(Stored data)
▬▬▬▬▬▬▬▬▬▬

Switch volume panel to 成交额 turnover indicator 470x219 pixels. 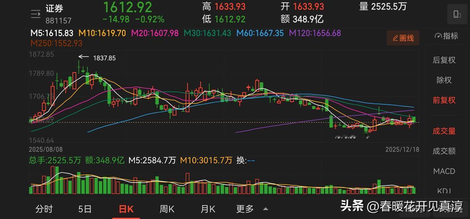pyautogui.click(x=444, y=151)
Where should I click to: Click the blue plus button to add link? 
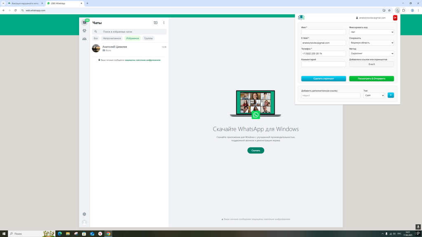(x=391, y=95)
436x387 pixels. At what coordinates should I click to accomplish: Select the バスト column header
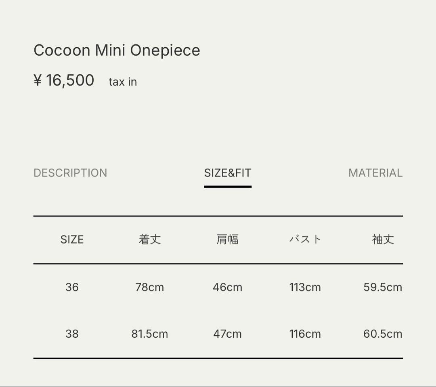point(305,239)
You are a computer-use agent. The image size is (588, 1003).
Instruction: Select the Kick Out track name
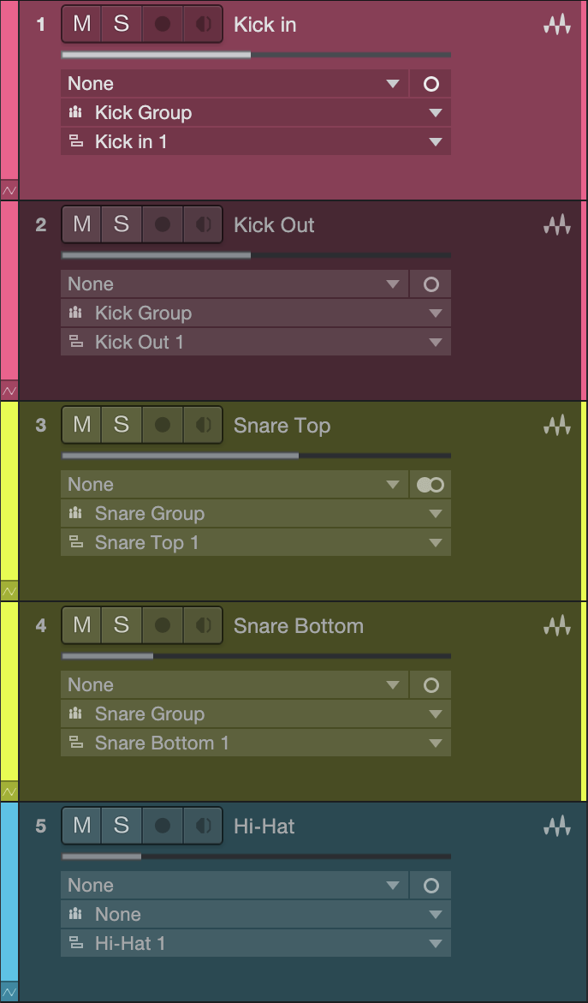[274, 225]
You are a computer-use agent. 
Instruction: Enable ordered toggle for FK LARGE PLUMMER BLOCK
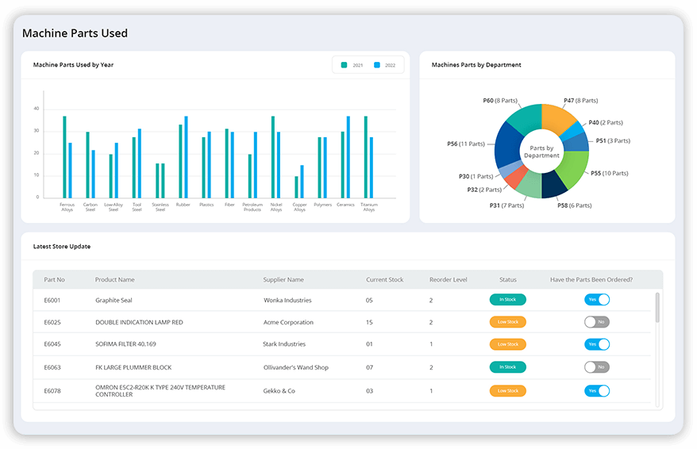click(x=596, y=367)
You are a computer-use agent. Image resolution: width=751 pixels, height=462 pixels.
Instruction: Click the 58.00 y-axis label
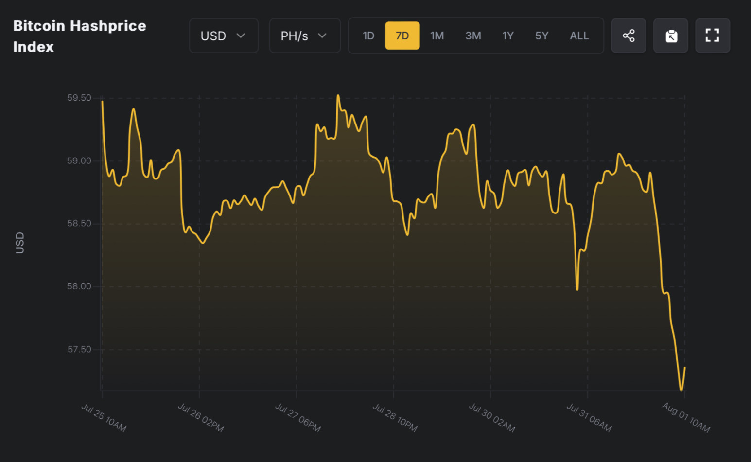(x=79, y=286)
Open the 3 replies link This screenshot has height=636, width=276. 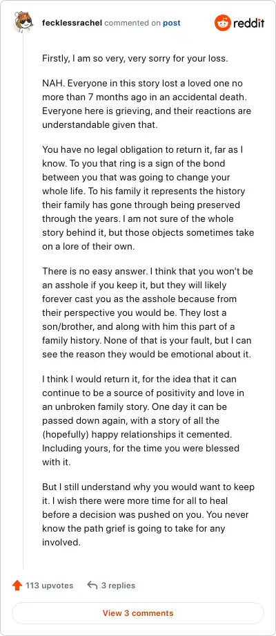[118, 586]
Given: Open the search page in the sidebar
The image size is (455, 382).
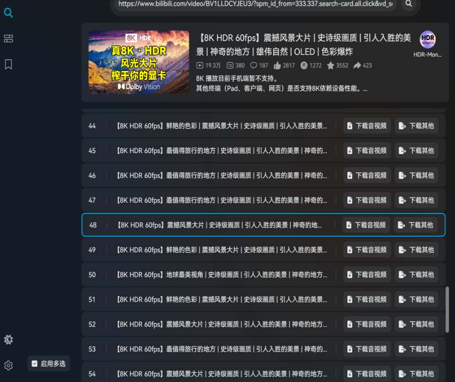Looking at the screenshot, I should (x=9, y=13).
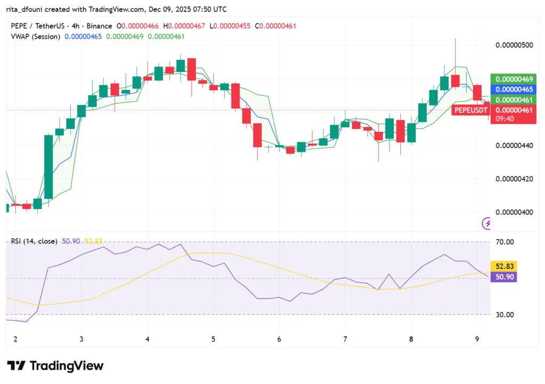Select the RSI (14, close) indicator label

click(x=35, y=241)
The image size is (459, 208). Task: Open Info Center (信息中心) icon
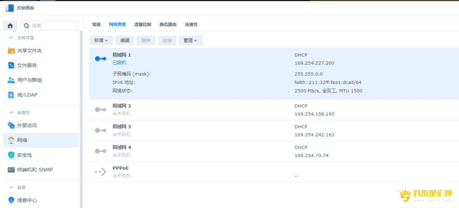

▬▬▬▬▬▬▬▬▬▬

> Task description
Working from the line with "The image size is (455, 382)." down through the last line of the records, give every line again exactly, but no pictures.

> Solution for this task
The image size is (455, 382).
Looking at the screenshot, I should (x=9, y=13).
Select the RSI (14, close) indicator label

click(x=35, y=241)
The image size is (459, 208). Task: Open Info Center (信息中心) icon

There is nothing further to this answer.